Assignment: From the first line of the data below through the line bearing "Open the Fusion tab", reproduce each line exactly; do not include pictures.

Screenshot grounding data:

"""

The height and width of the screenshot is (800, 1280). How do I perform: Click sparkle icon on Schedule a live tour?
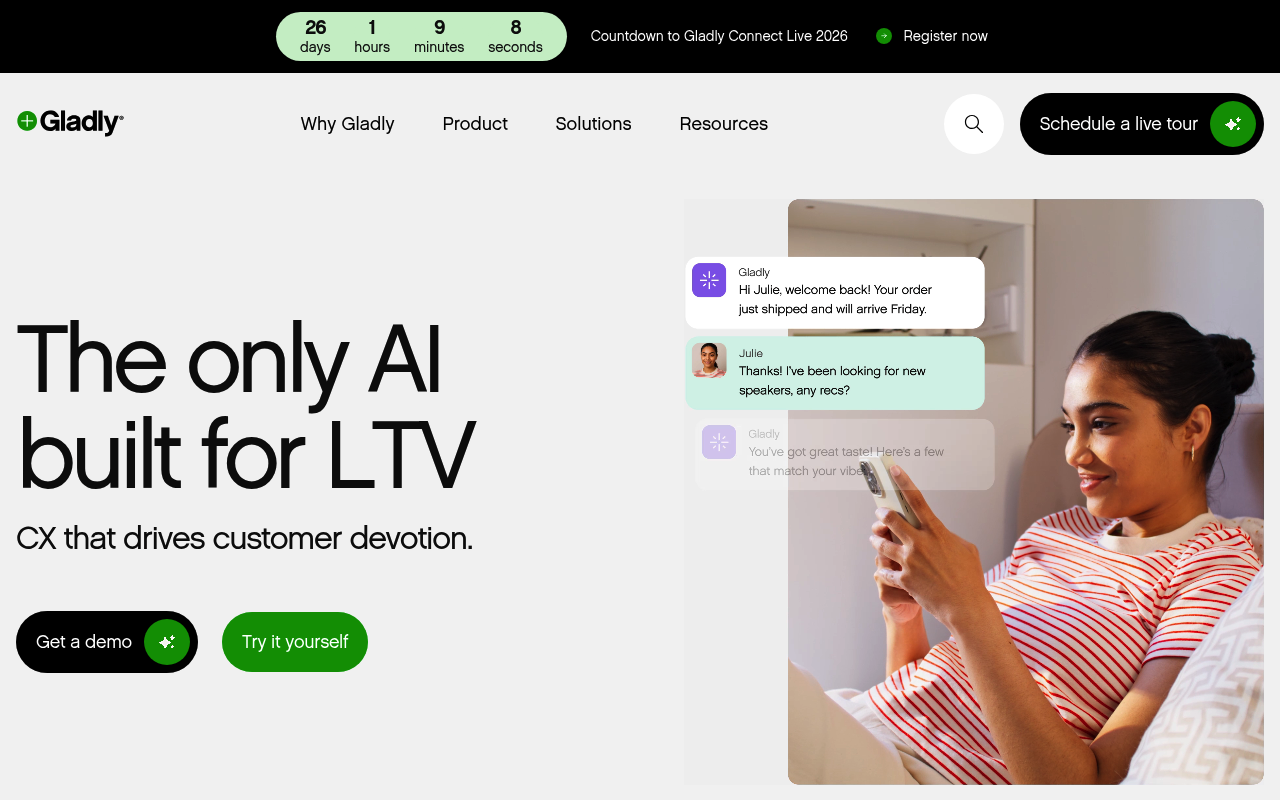click(x=1233, y=124)
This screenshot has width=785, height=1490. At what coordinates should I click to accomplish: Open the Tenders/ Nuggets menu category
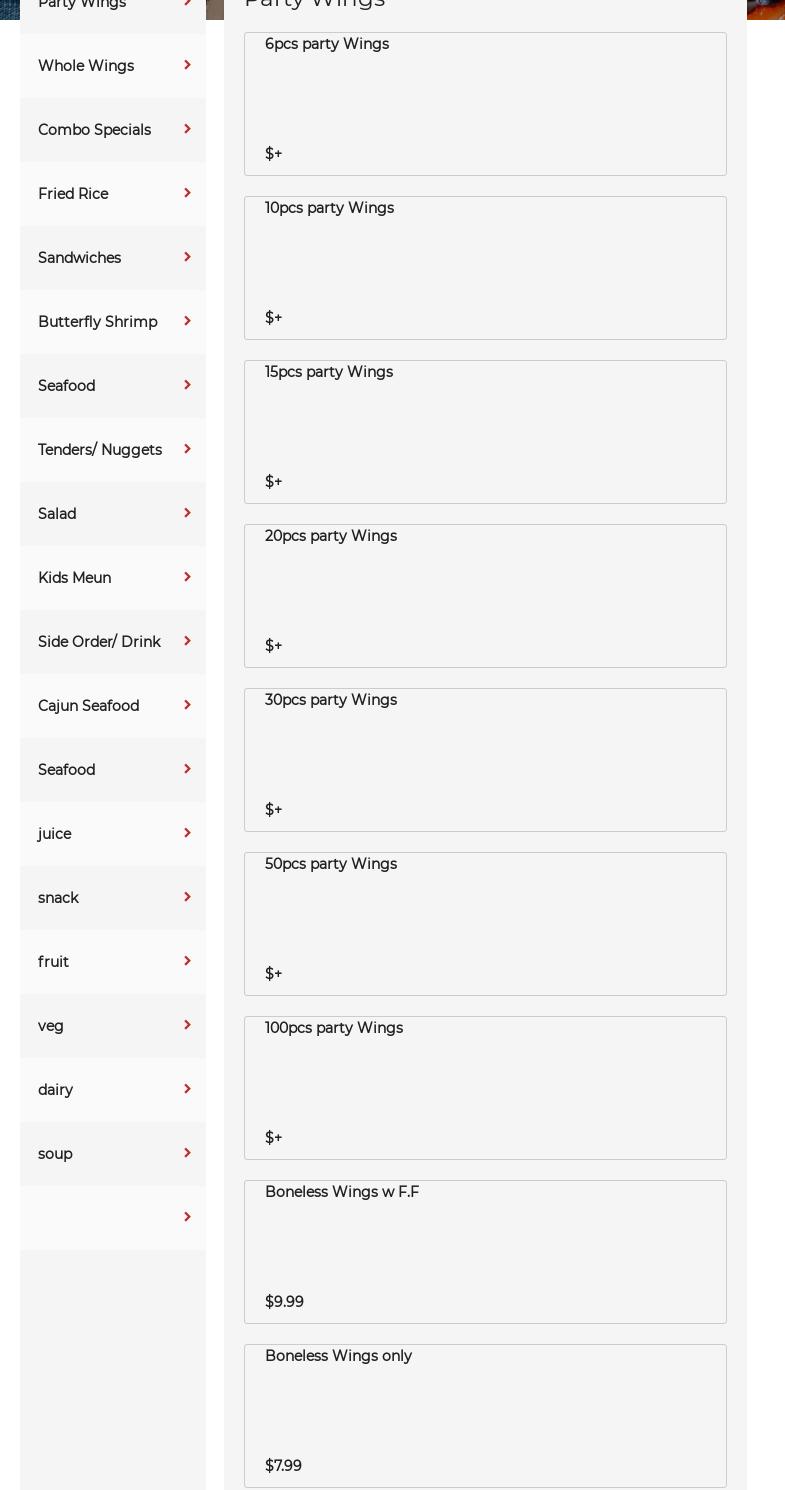click(x=100, y=450)
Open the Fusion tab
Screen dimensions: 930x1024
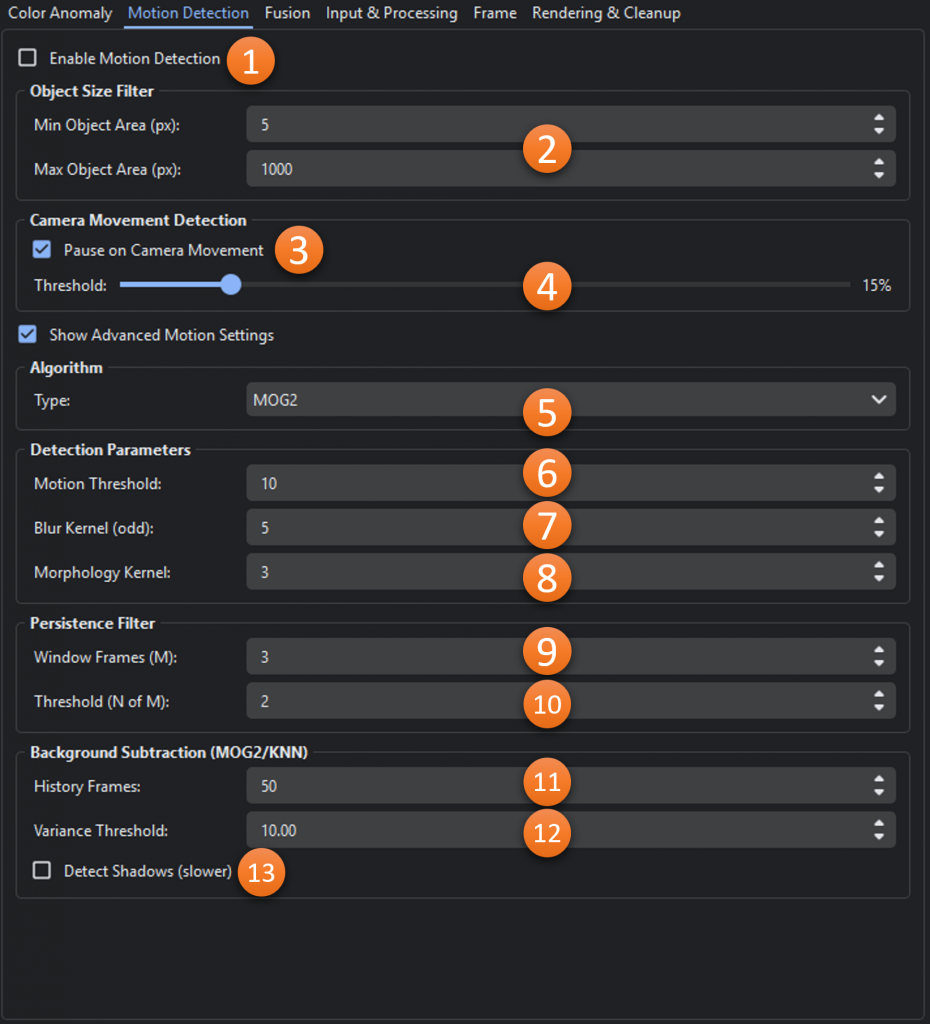point(287,13)
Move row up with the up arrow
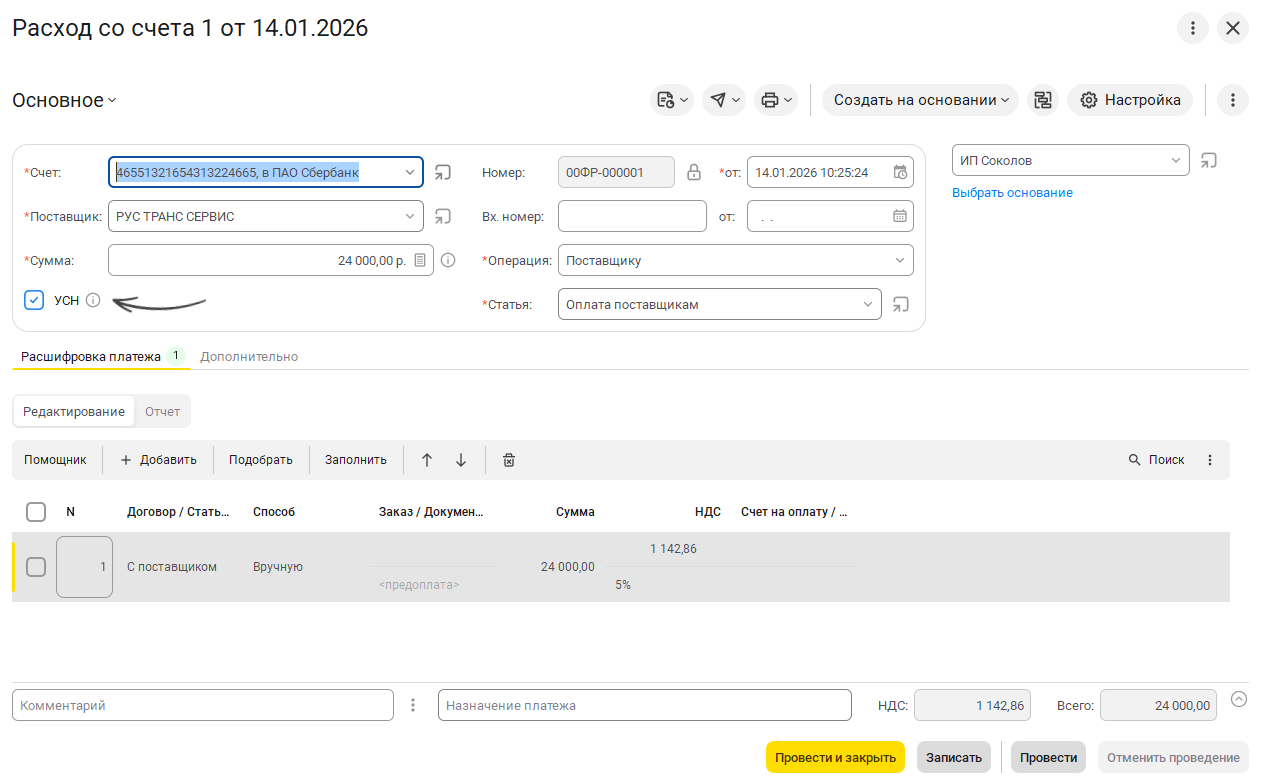Screen dimensions: 1266x784 (x=427, y=460)
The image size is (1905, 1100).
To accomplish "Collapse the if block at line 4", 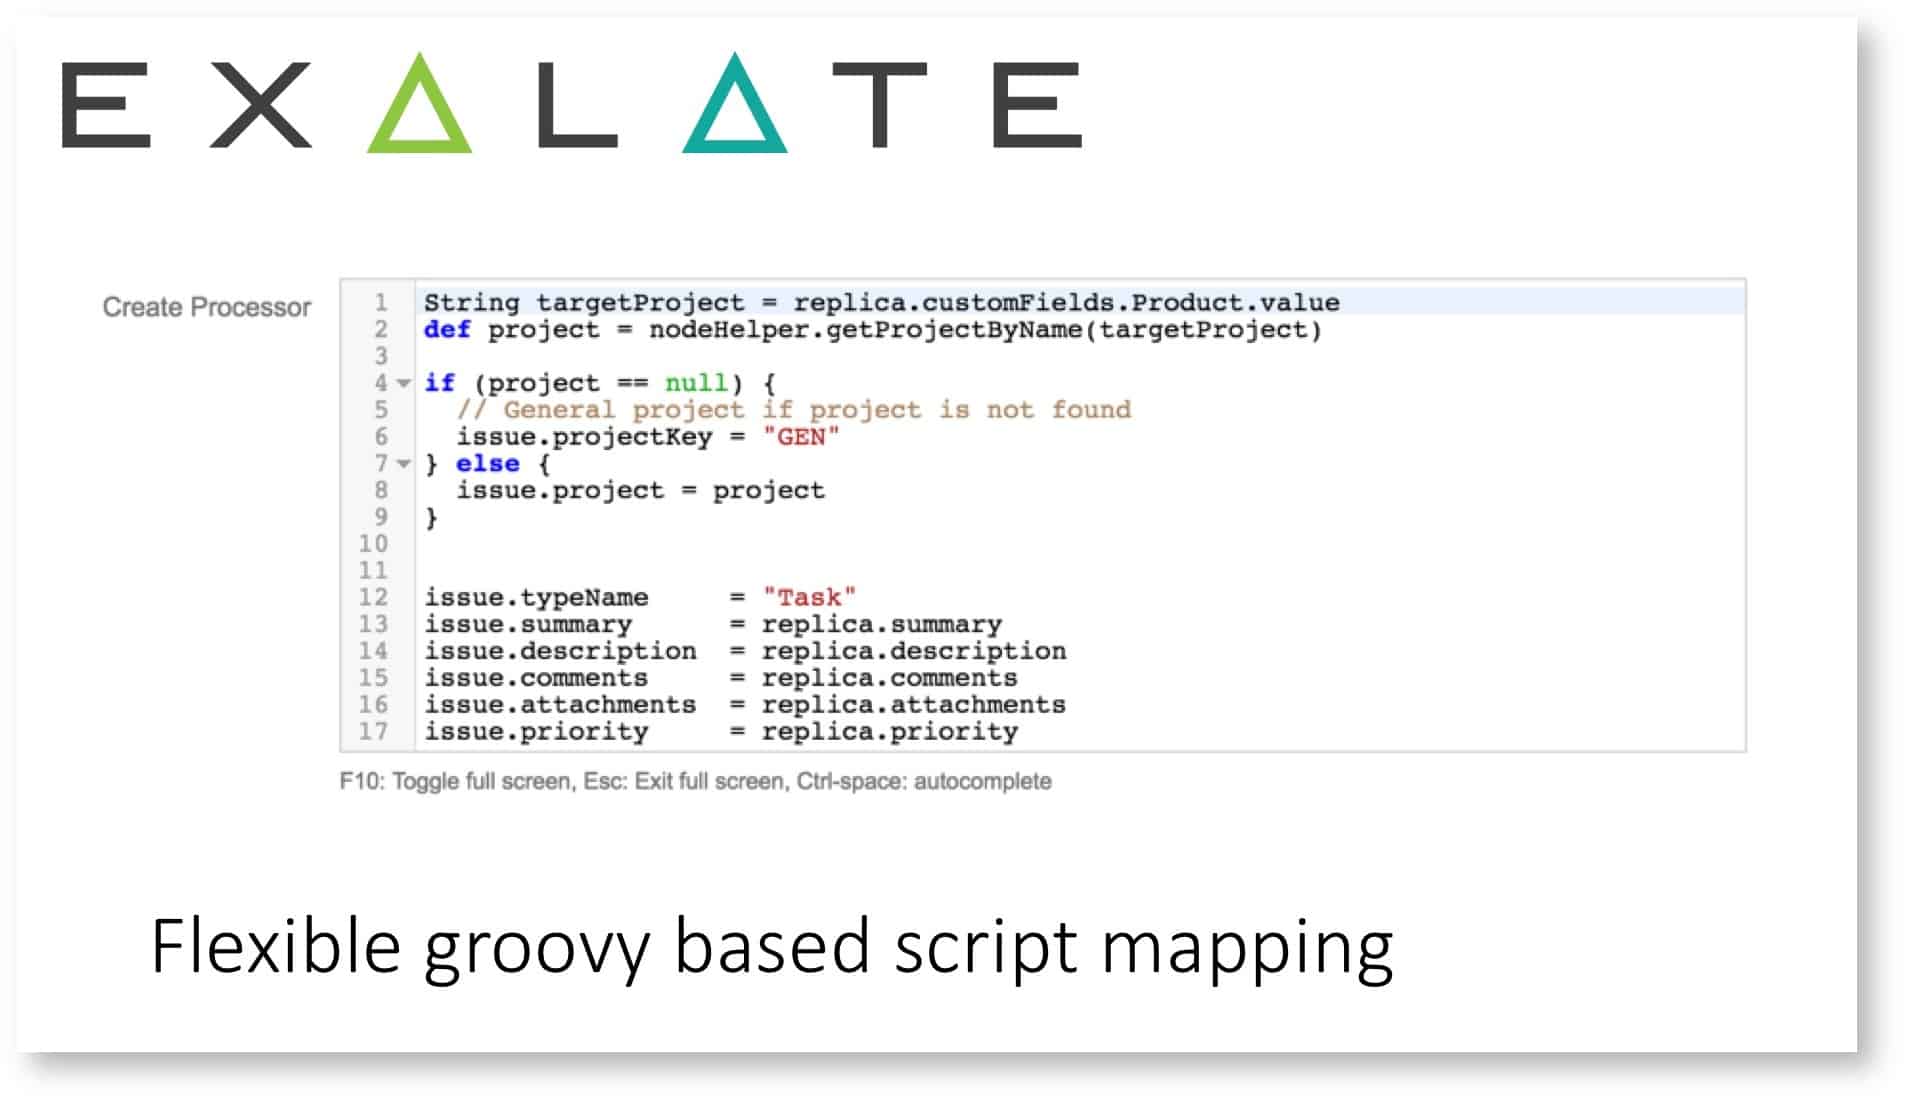I will pos(403,383).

"""

Written reply:
The height and width of the screenshot is (800, 1280). How do I perform: Click sparkle icon on Schedule a live tour?
click(x=1233, y=124)
This screenshot has width=785, height=1490. At what coordinates should I click to accomplish: Open the Tenders/ Nuggets menu category
click(x=100, y=450)
Open the Fusion tab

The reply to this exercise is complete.